“THERE are many ways to consider a cathedral. You can visit it for purely spiritual reasons. You can admire its architecture, its stained glass, its sculpture, its bells. You can study the lives of its monks and bishops and deans. You can treat it as the social centrepiece of a city. But few stop to think about the cushions we sit on, the kneelers we pray on, and how they too might contribute literally and figuratively to the history of a cathedral.”
So wrote Tracy Chevalier in the Winchester Cathedral Annual Record about her 2018 novel A Single Thread, a novel which followed her previous bestselling novel Girl with a Pearl Earring.
Tracey had visited Winchester some years previously with a view to setting her new novel in or around the cathedral and had expected to concentrate on one of its better-known stories: Oliver Cromwell’s soldiers using it for stables and throwing royal bones through the great west window; or, diver William Walker heroically shoring up the sinking foundations. Instead, she was captivated by the huge collection of exquisitely embroidered cushions and kneelers in the cathedral’s 14th century choir stalls.
Over a period of five years in the early 1930s, under the direction of Louisa Pesel and her friend Sybil Blunt, hundreds of these embroidered items were produced. Miss Blunt was responsible for the designs and, in their entirety, they formed a pictorial history of both the cathedral and the diocese of Winchester.
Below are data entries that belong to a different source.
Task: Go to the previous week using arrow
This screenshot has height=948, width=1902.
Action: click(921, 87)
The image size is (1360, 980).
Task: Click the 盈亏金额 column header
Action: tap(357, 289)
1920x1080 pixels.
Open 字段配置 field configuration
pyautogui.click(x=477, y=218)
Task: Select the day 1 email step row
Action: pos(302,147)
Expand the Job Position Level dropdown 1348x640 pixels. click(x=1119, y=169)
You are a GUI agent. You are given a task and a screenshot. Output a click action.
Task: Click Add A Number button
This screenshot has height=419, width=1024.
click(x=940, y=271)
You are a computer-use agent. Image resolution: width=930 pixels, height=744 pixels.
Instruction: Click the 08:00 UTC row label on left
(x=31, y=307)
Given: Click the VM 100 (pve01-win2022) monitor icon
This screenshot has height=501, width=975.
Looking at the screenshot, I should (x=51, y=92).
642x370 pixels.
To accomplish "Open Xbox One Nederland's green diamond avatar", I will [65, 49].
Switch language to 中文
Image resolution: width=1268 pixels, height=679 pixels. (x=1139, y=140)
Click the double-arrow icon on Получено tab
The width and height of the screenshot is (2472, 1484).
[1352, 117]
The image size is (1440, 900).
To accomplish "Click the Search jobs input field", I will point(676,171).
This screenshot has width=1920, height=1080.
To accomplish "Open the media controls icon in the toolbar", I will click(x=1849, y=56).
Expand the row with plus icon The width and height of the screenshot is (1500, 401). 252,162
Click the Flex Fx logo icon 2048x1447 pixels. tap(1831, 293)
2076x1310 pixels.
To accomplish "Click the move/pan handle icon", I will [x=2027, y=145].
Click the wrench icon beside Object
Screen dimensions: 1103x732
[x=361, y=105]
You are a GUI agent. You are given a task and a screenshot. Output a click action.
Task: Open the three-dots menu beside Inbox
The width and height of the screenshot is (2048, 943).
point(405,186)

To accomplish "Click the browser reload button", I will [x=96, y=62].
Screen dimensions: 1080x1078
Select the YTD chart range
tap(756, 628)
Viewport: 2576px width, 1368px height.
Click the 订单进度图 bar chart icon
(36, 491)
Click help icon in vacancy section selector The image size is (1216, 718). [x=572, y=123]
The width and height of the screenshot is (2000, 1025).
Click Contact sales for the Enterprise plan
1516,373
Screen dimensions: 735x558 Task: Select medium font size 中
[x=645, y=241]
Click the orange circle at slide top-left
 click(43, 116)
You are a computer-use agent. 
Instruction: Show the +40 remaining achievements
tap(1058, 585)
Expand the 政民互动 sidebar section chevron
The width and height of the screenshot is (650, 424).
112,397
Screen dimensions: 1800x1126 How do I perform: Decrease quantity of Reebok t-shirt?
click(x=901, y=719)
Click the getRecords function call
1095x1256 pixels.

One of the cushions even depicts the famous Cunard Liner, RMS Queen Mary, based in Southampton and launched when the embroiderers were in the middle of their project.
Nearly a century ago now, it was the first time any such project had been attempted by a British cathedral but it is currently held to have influenced cathedral and church embroideries the world over and is officially known as the ‘Winchester Style’. More than 200 volunteers had put themselves forward to be trained for the stitching work. An appeal to fund the project partly led to the establishment of The Friends of the Cathedral by Dean Gordon Selwyn in 1931.
A year after the publication of A Single Thread, Tracy Chevalier visited the office of the Winchester Friends in the Cathedral Close after learning it was there that a complete set of original drawings were kept of the embroidery designs. To her astonishment, there was one important design among all the others which was never made into a finished cushion.
The water-coloured design depicted the names of three most celebrated Hampshire women: Florence Nightingale, Jane Austen and another writer, Charlotte Yonge. (No one really knows why this one design was left out. Notes on the drawing, however, suggest there was some discussion about deleting Florence Nightingale from the cushion and substituting her name with Charles Kingsley, thereby creating ‘a writers’ cushion’.)
At a Cathedral Friends’ event following her discovery, Ms Chevalier said she’d always been surprised that Jane Austen didn’t have a cushion in the cathedral and thought it high time the ‘women’s cushion’ was made to take its rightful place among Winchester’s other precious embroideries.
The so-called ‘missing cushion’ was subsequently commissioned with Ms Chevalier donating a significant sum to cover the cost of the work. In timely fashion, the small army of the present cathedral embroiderers have now finished the cushion ahead of next year’s 250th anniversary of Jane Austen’s birth.
Today’s embroiderers, or broderers, meet every Monday morning in a room in the Cathedral Close to carry out their painstakingly intricate work. Most of it involves the repair and renovation of important, historic embroideries in the cathedral but new commissions come, too, such as this latest cushion.
Anna Diamond, who leads the Cathedral Broderers, said: “Ninety years on, the broderers were delighted to be asked to stitch another cushion from an unfinished design by Louisa Pesel. Margaret Bingham took on this project and has done an excellent piece of work.”
It’s hoped the new cushion will be assigned to a stall in the cathedral at a special ceremony later this year.